__What to produce__. Please give the number of lines in the records below that include "computer", with no other output.

= Beginning of Section =

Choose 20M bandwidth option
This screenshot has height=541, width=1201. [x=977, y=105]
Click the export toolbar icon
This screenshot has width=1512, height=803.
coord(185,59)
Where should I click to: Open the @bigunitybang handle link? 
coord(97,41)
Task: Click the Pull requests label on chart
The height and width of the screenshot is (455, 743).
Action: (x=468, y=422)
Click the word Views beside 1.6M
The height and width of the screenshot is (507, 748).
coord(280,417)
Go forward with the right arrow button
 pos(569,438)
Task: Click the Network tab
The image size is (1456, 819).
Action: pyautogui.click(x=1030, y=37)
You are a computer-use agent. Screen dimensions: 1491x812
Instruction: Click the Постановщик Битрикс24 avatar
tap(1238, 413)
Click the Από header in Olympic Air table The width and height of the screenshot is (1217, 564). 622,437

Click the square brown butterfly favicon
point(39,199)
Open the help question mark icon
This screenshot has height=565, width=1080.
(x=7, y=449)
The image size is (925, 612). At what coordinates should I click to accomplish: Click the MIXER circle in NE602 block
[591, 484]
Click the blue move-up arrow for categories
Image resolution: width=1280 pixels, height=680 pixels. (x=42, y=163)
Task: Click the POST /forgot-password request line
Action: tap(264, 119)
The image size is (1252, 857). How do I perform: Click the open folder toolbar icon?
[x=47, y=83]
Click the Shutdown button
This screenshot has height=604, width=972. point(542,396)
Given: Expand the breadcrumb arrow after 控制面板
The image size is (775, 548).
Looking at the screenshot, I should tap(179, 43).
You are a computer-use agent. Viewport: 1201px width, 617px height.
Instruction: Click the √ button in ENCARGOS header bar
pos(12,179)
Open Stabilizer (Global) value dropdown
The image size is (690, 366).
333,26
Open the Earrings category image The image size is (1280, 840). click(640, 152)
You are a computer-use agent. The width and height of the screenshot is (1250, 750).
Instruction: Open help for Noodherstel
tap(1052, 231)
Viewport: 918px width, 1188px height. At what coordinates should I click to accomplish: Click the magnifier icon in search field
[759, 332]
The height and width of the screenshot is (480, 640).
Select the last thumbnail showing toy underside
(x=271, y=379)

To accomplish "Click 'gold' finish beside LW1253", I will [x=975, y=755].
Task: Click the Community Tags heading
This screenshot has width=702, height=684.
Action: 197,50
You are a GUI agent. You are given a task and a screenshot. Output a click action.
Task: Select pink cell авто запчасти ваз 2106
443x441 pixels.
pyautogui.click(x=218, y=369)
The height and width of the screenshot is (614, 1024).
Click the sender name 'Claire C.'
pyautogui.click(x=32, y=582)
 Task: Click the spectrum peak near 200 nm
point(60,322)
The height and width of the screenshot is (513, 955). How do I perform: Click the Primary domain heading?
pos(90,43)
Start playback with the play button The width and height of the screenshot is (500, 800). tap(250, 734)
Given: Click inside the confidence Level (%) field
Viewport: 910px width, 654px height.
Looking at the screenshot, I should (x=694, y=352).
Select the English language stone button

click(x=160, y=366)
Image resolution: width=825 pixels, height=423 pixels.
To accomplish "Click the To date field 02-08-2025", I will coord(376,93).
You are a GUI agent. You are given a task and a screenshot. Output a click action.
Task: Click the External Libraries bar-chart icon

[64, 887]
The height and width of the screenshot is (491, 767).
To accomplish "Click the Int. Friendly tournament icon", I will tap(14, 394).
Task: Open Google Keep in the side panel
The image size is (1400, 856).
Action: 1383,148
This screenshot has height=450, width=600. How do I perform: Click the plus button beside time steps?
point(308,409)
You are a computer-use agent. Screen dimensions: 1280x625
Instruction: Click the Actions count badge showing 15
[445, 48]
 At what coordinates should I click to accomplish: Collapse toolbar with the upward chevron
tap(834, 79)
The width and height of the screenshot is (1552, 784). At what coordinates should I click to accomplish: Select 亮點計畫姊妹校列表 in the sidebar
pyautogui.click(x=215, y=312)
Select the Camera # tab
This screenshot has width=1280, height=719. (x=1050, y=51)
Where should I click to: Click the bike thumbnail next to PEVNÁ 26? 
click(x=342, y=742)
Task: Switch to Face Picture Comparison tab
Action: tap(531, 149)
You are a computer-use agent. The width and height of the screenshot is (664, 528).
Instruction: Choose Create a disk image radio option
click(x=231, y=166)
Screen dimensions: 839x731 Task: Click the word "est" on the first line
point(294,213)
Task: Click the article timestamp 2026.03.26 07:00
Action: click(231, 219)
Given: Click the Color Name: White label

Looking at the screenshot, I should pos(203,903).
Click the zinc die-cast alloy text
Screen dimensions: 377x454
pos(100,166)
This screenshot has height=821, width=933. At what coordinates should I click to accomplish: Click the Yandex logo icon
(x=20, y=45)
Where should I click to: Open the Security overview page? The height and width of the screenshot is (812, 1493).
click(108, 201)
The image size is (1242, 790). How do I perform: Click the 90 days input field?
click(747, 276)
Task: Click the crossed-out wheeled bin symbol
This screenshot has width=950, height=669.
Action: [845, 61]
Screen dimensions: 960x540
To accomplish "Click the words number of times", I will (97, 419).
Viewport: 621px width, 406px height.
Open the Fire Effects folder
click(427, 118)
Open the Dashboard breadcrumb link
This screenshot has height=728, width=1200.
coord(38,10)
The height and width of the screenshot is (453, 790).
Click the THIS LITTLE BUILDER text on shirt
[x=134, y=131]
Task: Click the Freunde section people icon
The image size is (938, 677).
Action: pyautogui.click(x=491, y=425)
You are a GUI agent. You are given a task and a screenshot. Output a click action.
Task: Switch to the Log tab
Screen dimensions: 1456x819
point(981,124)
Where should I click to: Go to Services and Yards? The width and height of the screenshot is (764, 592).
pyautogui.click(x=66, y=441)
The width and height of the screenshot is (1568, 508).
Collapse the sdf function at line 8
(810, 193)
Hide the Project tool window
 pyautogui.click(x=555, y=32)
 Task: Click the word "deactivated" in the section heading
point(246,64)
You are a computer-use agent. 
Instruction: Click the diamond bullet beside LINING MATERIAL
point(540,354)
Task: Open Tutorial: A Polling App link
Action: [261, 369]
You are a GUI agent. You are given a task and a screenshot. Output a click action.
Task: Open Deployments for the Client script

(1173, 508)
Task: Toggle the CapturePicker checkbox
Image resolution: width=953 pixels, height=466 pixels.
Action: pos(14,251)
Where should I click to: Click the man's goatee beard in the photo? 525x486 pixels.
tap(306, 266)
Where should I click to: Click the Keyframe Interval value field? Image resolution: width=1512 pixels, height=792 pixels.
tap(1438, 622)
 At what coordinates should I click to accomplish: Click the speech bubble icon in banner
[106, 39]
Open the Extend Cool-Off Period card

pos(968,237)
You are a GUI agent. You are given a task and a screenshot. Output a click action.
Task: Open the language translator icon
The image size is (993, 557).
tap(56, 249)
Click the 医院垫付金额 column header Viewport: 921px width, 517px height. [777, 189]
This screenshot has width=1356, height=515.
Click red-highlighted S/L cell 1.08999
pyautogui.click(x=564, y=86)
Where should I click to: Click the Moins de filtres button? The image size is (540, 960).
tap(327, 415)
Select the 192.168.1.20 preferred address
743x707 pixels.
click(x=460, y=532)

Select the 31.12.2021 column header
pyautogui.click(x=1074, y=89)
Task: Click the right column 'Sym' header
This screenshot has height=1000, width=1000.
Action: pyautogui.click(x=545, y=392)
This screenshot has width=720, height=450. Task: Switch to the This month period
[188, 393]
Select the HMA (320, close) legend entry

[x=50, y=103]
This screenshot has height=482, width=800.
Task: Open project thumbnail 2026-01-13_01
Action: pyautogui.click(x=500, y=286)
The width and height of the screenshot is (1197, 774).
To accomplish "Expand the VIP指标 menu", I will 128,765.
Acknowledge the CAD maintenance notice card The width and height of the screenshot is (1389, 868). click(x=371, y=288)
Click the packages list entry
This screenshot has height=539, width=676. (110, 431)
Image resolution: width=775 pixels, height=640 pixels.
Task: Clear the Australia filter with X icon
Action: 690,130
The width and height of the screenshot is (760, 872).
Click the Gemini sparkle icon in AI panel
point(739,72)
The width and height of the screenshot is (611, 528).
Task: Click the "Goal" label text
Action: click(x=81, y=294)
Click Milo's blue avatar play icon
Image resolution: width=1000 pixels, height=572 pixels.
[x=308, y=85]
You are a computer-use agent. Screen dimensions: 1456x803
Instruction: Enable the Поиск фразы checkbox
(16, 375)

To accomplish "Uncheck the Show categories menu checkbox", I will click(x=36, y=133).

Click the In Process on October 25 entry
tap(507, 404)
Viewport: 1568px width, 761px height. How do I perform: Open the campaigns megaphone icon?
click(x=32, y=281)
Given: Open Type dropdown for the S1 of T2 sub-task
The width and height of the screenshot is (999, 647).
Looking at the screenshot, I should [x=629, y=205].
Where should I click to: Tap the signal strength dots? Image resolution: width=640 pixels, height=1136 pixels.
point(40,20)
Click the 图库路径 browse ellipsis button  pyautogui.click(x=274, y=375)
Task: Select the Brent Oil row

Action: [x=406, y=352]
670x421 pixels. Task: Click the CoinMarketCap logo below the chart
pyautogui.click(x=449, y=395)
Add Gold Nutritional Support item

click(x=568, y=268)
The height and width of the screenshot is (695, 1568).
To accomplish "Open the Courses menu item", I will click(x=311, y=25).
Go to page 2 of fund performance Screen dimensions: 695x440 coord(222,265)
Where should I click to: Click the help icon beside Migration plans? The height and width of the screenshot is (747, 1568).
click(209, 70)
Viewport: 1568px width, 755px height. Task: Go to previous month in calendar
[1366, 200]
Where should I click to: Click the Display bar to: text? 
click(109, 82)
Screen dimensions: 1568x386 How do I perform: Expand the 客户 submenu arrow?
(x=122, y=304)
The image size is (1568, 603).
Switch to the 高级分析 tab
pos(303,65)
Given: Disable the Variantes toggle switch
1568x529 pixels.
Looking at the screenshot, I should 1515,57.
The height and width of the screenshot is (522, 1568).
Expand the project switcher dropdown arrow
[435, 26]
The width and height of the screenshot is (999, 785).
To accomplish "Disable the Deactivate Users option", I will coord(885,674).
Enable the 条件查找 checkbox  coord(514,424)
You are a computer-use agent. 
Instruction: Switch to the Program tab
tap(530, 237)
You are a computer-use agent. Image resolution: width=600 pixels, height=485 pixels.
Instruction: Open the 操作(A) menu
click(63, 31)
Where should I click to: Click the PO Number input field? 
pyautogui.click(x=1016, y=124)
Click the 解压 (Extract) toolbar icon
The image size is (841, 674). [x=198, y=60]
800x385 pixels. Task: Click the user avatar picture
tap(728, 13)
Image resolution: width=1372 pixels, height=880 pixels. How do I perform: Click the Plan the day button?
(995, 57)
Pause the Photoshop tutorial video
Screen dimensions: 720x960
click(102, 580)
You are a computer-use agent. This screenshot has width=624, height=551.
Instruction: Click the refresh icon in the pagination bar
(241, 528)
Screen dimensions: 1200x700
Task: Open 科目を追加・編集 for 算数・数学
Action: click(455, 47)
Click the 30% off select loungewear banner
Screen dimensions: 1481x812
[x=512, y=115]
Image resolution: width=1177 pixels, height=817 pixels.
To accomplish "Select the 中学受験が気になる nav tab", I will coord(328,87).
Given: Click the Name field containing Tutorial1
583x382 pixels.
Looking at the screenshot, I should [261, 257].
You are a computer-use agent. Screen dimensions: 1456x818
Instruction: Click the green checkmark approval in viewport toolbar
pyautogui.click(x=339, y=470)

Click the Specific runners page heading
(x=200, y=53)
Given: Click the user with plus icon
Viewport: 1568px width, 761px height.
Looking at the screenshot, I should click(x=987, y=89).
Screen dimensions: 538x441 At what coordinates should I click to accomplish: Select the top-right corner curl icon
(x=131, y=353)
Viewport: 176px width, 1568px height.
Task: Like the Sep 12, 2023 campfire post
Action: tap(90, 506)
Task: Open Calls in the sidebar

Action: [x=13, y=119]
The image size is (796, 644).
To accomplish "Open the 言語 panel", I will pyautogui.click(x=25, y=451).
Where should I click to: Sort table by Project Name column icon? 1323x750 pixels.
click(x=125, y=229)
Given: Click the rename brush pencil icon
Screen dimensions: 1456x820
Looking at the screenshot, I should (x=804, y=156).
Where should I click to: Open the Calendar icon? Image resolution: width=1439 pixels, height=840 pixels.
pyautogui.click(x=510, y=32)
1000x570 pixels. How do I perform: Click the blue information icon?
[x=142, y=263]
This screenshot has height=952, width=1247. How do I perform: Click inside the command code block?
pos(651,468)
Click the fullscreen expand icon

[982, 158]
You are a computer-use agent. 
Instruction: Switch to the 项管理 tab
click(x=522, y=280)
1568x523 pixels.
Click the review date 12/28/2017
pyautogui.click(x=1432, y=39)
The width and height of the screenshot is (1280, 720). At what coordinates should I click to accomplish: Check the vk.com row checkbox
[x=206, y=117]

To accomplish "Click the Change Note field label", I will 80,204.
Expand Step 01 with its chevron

= End of Section =

__Response to this task__. 12